Runtime Enforcement
Intent that only lives in a .intent file is advisory , a good intention a diff can quietly
break. Intent that runs is load-bearing: it blocks the forbidden action when the software
actually executes. compileGuard turns an intent into exactly that , a guard you drop into your
application. Deterministic, no AI, and browser-safe (@skillstech/intentlang/core), so the same
guard runs in a Node service or a browser app.
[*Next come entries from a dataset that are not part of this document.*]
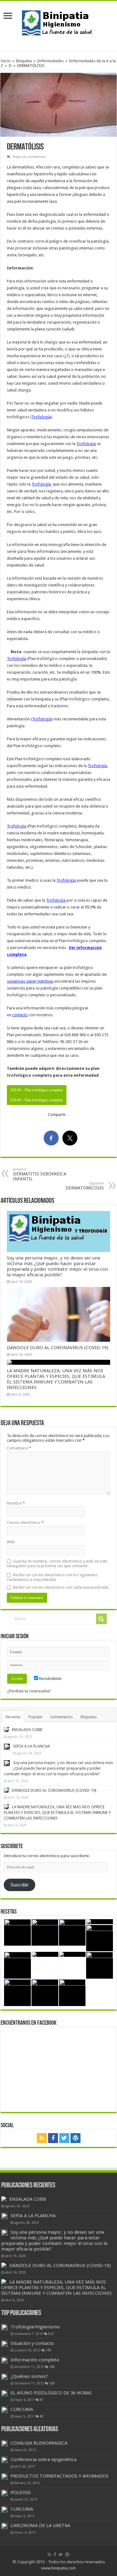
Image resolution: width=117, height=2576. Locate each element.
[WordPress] (75, 2138)
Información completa (35, 2360)
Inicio (6, 61)
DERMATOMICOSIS (85, 1185)
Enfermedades (50, 61)
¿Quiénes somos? (29, 2376)
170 (48, 2350)
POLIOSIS (21, 2492)
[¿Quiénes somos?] (4, 2377)
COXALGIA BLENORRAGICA (39, 2443)
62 (41, 2416)
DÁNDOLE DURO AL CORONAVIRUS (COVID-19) (57, 1347)
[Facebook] (53, 2138)
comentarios (61, 1717)
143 (52, 2367)
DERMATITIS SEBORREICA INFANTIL (39, 1174)
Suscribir (19, 1884)
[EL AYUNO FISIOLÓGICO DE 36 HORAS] (4, 2393)
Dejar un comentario (29, 157)
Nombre (16, 1503)
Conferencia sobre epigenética (43, 2459)
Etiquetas (88, 1717)
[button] (58, 105)
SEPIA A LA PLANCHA (31, 1746)
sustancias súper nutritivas (30, 981)
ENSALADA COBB (27, 1729)
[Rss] (42, 2138)
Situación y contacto (32, 2343)
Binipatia (24, 61)
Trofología (41, 417)
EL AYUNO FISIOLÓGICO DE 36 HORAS (51, 2393)
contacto (20, 1015)
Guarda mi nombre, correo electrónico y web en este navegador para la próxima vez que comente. (57, 1563)
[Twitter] (64, 2138)
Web (11, 1541)
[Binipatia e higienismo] (59, 24)
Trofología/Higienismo (35, 2327)
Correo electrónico (25, 1522)
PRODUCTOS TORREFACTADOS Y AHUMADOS (60, 2476)
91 (41, 2400)
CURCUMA (22, 2409)
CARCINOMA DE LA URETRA (40, 2525)
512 (51, 2334)
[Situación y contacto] (4, 2344)
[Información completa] (4, 2360)
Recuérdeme (49, 1678)
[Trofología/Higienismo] (4, 2327)
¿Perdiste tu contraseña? (29, 1691)
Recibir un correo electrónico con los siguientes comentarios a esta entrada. (52, 1577)
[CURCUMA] (4, 2410)
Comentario (19, 1448)
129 (52, 2383)
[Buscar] (101, 1619)
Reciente (13, 1717)
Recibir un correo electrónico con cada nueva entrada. (61, 1587)
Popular (35, 1717)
Two things an intent declares are deterministically enforceable at runtime, and the guard compiles both.
Secrets never leak
Every field the intent declares secret , a Secret / Password / Token type, a pii /
sensitive data element, or a secret-looking name , the guard will mask.
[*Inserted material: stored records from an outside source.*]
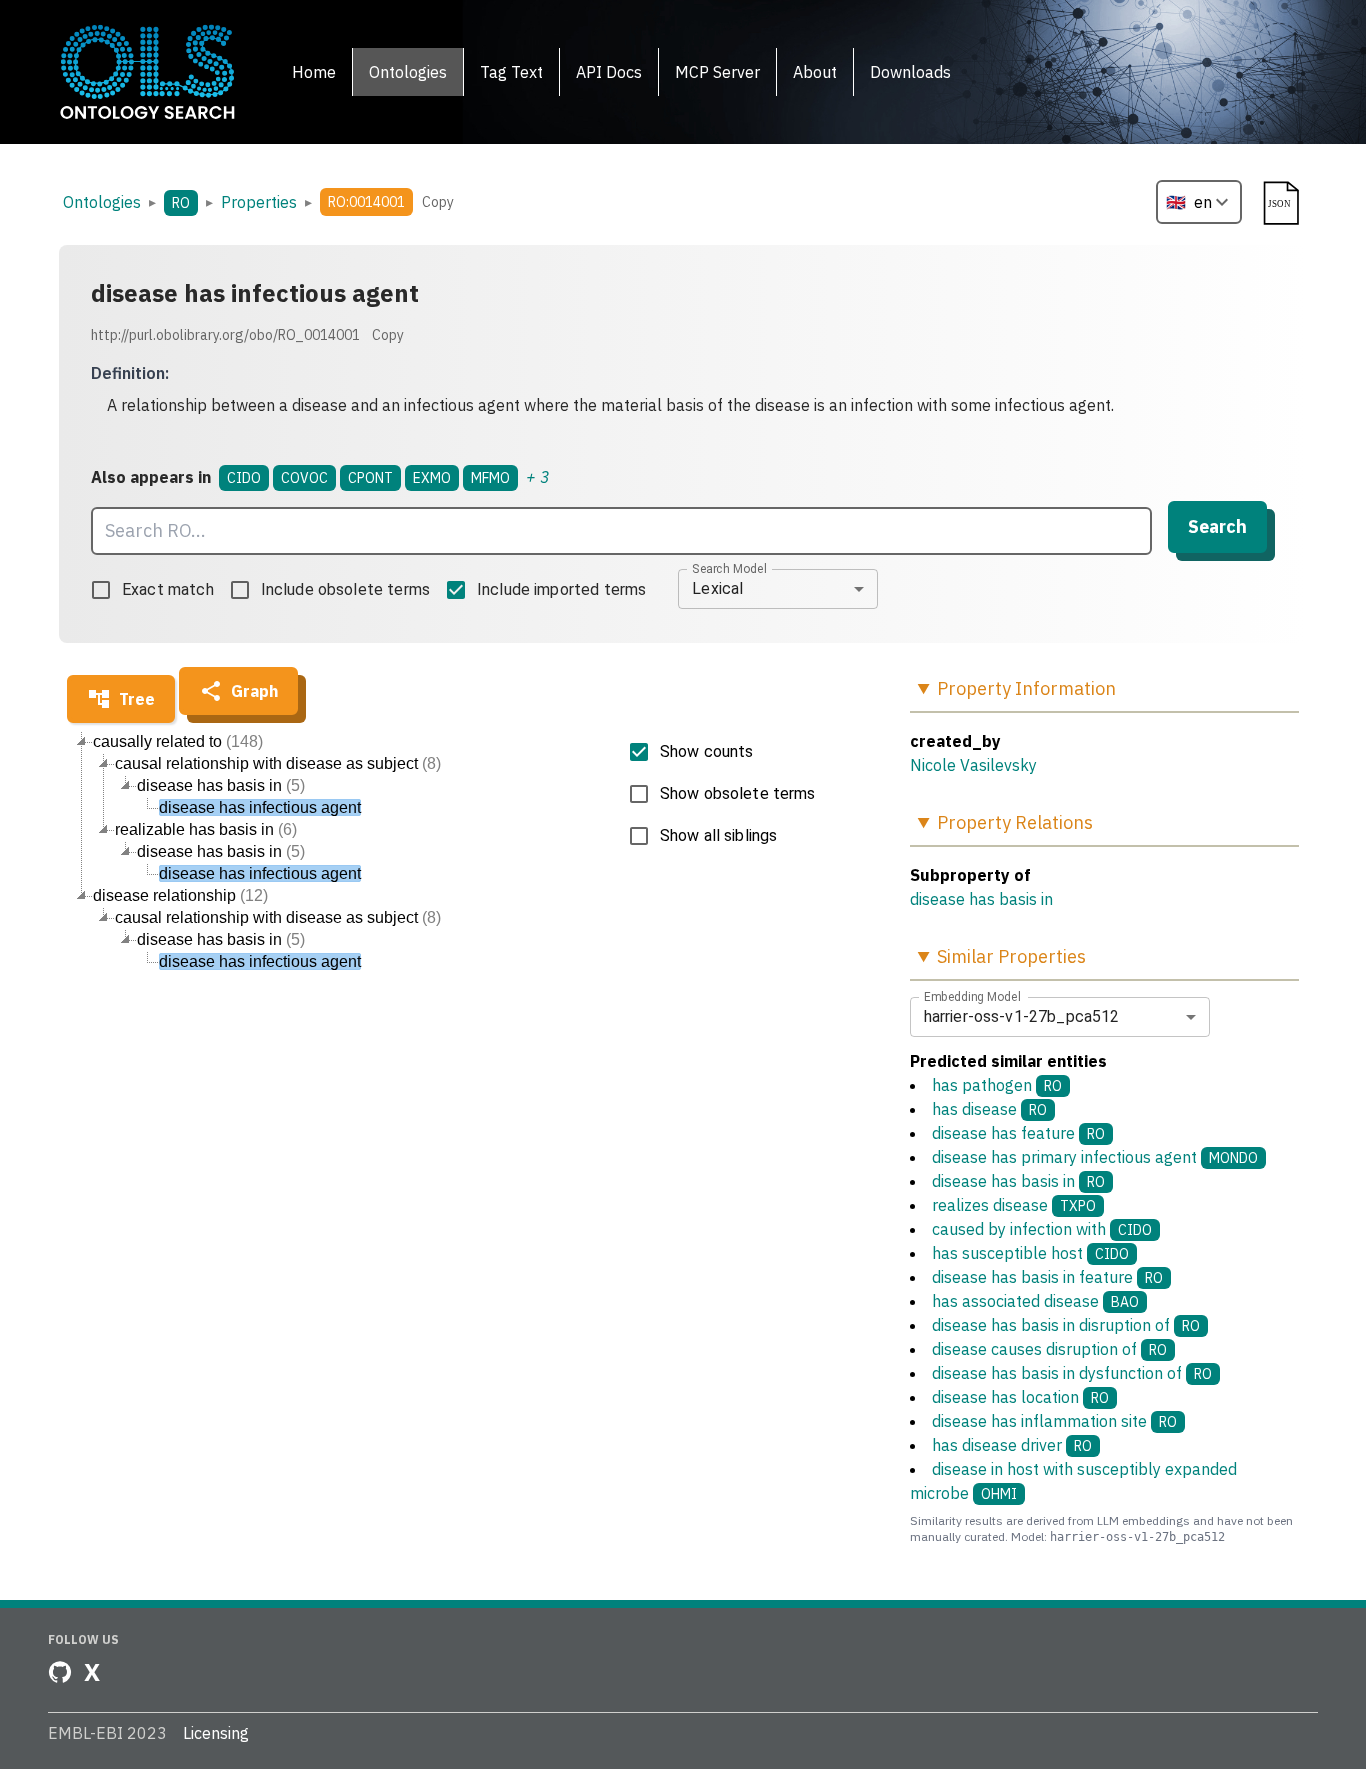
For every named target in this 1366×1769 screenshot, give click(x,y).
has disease (989, 1109)
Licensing (216, 1733)
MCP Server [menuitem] (717, 72)
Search (1217, 526)
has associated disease (1035, 1301)
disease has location (1020, 1397)
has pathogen (997, 1085)
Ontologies (102, 202)
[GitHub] (60, 1672)
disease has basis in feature (1047, 1277)
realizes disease (1014, 1205)
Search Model (729, 568)
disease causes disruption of (1049, 1349)
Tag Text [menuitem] (511, 72)
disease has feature (1018, 1133)
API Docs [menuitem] (609, 72)
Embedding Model (972, 996)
Wrap a logger or a response with redact and the secret cannot reach it:
import { compileGuard } from "@skillstech/intentlang/core";
const guard = compileGuard(intentSource);
logger.info("charging", guard.redact({ amount, paymentToken }));
// -> { amount: 50, paymentToken: "[redacted]" } (deeply, through nested objects and arrays)
That is the never-rule "never expose the payment token in logs" enforced , not hoped.
Decisions become a hard gate
A decision is already executable; the guard makes it a production gate.
assertAllowed runs the declared rules and throws if the intent denies the action:
try {
guard.assertAllowed("RefundDecision", { amount, approved });
await issueRefund();
} catch (e) {
if (e.code === "INTENT_GUARD_DENIED") return reject(e.result); // the intent said no
throw e;
}
The intent's rules , not a comment, not a code review , decide at runtime. By default the guard
treats results like Deny, Blocked, Refuse, Reject, Escalate, NeedsReview as a block;
pass denyResults to state the blocking results explicitly:
compileGuard(intentSource, { denyResults: ["Deny", "NeedsReview"] });
Preview what a guard enforces
intent guard <file> shows what the compiled guard would do , which fields it redacts and which
decisions it gates , so it can be reviewed and audited before it ships:
intent guard Refund.intent
# redacts fields paymentToken, ssn
# enforces decisions RefundDecision
Honest scope
The guard enforces what is structurally enforceable: the secrets the intent declares, and the decisions the intent makes executable. It does not turn a free-text never-rule into a runtime check on its own , that still needs the rule expressed as a decision or a typed field. What it gives you is the part that can be made load-bearing, made load-bearing , so the highest-cost mistakes (a leaked secret, a forbidden action) are blocked by the intent itself, in production.